▸ ASSIGNMENT
Beginning with the first line, copy out each line of the material until the line containing "Screen dimensions: 1200x420" has been copied as well.
▬▬▬
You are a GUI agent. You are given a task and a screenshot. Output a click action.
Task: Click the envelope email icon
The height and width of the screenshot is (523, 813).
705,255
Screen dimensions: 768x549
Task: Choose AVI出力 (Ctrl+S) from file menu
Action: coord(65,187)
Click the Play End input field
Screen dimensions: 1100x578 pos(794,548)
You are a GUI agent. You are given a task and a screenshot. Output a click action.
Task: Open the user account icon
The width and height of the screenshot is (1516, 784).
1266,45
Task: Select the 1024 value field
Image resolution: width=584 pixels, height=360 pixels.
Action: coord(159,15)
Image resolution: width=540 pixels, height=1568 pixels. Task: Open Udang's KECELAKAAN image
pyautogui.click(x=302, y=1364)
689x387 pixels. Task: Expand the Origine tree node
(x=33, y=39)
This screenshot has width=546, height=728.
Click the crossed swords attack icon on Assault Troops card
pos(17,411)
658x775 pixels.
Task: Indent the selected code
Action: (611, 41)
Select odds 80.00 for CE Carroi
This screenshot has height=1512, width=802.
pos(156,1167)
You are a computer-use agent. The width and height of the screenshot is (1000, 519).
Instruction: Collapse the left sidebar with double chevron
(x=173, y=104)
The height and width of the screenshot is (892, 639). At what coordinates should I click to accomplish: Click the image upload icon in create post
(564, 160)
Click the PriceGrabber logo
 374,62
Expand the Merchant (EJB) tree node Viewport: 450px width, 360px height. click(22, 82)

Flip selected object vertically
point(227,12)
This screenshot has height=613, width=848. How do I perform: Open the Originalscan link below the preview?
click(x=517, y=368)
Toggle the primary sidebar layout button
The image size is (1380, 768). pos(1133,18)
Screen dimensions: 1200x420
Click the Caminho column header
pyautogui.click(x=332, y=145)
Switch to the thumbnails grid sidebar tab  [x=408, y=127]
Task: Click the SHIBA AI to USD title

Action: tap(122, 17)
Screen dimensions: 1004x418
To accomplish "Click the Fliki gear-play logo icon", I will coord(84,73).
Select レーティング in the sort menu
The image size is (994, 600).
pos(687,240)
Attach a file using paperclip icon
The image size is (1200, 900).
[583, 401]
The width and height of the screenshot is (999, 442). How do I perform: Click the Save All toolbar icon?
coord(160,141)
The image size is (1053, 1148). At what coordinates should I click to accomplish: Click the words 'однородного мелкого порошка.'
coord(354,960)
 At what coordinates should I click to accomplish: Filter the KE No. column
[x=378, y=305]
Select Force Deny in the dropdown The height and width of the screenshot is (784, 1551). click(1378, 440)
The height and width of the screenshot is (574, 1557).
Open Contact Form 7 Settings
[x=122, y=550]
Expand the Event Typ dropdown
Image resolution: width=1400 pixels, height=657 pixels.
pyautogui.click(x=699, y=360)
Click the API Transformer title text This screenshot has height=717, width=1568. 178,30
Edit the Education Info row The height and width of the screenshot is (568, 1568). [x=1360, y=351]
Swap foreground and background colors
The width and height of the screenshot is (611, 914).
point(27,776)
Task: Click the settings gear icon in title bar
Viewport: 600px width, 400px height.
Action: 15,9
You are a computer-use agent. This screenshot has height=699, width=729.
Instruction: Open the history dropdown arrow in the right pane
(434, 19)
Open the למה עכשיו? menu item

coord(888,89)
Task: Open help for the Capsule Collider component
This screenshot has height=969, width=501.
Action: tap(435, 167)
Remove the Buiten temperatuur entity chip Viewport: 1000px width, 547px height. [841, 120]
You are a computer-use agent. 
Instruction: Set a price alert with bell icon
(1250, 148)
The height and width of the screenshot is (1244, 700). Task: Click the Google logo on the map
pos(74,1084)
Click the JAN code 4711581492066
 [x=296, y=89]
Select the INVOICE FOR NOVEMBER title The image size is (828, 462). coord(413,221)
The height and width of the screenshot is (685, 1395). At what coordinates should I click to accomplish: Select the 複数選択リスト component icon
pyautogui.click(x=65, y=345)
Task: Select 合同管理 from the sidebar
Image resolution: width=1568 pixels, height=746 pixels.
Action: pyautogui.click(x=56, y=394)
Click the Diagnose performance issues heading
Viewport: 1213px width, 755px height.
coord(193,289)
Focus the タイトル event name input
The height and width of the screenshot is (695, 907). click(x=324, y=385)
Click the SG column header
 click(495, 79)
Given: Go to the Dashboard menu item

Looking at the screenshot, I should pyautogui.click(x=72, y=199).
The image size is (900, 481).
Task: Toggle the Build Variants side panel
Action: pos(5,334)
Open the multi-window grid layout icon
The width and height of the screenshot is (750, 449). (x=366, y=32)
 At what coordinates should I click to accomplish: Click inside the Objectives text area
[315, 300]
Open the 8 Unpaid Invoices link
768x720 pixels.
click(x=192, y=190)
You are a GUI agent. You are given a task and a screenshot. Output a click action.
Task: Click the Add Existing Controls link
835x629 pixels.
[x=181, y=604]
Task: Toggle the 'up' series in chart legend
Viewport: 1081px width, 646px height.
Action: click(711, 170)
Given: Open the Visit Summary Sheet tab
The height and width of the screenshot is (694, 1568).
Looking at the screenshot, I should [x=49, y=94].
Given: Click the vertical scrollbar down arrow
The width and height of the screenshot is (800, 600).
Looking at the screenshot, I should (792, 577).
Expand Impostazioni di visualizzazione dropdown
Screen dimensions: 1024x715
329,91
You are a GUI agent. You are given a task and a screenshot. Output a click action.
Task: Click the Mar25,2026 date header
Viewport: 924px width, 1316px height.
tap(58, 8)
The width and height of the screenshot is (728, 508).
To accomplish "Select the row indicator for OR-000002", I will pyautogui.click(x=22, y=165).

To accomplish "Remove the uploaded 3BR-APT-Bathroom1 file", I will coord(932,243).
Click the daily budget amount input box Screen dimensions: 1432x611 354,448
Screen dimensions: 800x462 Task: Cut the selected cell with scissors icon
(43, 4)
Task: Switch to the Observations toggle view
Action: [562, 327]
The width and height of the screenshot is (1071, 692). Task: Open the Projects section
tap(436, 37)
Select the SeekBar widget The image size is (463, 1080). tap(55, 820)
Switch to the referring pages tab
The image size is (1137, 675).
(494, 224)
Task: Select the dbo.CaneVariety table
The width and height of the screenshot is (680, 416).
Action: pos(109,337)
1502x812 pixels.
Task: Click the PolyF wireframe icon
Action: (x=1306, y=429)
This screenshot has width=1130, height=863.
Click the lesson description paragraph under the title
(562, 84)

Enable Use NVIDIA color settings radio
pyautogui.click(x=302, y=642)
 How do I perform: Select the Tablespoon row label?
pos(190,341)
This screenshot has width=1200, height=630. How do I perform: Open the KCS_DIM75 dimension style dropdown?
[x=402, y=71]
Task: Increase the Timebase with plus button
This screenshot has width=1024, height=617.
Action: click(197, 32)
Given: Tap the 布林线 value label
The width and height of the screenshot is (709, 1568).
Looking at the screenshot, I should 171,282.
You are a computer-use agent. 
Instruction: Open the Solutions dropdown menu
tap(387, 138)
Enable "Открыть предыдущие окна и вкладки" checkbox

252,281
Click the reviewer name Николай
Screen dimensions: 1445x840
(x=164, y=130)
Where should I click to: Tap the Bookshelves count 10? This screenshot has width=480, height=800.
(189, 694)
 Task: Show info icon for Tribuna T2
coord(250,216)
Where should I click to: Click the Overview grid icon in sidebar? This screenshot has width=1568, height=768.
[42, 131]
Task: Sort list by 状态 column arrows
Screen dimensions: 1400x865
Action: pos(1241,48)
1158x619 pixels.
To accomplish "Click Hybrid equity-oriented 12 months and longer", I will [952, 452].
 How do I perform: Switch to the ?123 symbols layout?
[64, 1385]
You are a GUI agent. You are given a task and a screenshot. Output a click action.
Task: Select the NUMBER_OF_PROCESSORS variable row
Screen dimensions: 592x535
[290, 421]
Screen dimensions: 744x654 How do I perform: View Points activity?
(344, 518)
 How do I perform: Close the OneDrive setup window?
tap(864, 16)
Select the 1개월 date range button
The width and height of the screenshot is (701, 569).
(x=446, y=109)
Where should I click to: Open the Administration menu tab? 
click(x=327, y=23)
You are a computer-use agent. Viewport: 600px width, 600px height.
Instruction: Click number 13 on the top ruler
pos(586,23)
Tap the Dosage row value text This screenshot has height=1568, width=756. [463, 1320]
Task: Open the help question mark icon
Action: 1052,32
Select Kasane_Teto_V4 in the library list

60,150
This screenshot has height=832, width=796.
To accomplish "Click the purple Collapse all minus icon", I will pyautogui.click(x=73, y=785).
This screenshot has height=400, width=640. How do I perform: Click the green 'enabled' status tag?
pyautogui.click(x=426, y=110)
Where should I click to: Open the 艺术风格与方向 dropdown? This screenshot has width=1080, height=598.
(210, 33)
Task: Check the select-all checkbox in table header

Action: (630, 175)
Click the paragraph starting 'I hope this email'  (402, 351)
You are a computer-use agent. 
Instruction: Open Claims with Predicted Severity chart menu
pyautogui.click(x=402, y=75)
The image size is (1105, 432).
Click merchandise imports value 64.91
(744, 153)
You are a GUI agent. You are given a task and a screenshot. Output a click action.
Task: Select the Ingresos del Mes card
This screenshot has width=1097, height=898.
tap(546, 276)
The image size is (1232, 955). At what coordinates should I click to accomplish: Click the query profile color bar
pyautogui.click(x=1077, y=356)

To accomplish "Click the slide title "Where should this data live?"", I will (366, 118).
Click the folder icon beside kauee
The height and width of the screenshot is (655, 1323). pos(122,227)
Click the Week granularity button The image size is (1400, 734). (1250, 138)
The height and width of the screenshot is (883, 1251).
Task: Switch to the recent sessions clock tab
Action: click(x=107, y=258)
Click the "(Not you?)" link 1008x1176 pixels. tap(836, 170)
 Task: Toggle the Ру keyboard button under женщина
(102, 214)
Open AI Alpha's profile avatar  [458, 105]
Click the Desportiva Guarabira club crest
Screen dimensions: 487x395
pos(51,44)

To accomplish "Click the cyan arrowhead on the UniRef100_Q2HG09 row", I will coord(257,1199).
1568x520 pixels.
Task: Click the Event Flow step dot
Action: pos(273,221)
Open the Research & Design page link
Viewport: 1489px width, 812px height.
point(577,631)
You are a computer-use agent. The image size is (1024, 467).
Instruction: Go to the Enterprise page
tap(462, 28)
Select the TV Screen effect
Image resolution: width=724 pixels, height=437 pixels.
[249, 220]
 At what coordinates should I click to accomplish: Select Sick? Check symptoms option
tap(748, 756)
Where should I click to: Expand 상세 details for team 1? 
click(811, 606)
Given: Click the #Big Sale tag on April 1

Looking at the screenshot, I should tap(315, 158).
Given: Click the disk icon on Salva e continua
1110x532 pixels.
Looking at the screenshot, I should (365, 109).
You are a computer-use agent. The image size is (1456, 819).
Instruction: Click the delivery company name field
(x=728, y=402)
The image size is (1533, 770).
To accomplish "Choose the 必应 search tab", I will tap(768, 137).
▬▬▬
▸ REPLY TO THE TASK
You are a GUI agent. You are given a task and a screenshot. Output a click action.
Task: Click the envelope email icon
The height and width of the screenshot is (523, 813).
705,255
Screen dimensions: 768x549
Task: Choose AVI出力 (Ctrl+S) from file menu
Action: coord(65,187)
Click the Play End input field
Screen dimensions: 1100x578 pos(794,548)
You are a GUI agent. You are given a task and a screenshot. Output a click action.
Task: Open the user account icon
The width and height of the screenshot is (1516, 784).
1266,45
Task: Select the 1024 value field
Image resolution: width=584 pixels, height=360 pixels.
Action: coord(159,15)
Image resolution: width=540 pixels, height=1568 pixels. Task: Open Udang's KECELAKAAN image
pyautogui.click(x=302, y=1364)
689x387 pixels. Task: Expand the Origine tree node
(x=33, y=39)
This screenshot has width=546, height=728.
Click the crossed swords attack icon on Assault Troops card
pos(17,411)
658x775 pixels.
Task: Indent the selected code
Action: (611, 41)
Select odds 80.00 for CE Carroi
This screenshot has height=1512, width=802.
pos(156,1167)
You are a computer-use agent. The width and height of the screenshot is (1000, 519).
Instruction: Collapse the left sidebar with double chevron
(x=173, y=104)
The height and width of the screenshot is (892, 639). At what coordinates should I click to accomplish: Click the image upload icon in create post
(564, 160)
Click the PriceGrabber logo
 374,62
Expand the Merchant (EJB) tree node Viewport: 450px width, 360px height. click(22, 82)

Flip selected object vertically
point(227,12)
This screenshot has height=613, width=848. How do I perform: Open the Originalscan link below the preview?
click(x=517, y=368)
Toggle the primary sidebar layout button
The image size is (1380, 768). pos(1133,18)
Screen dimensions: 1200x420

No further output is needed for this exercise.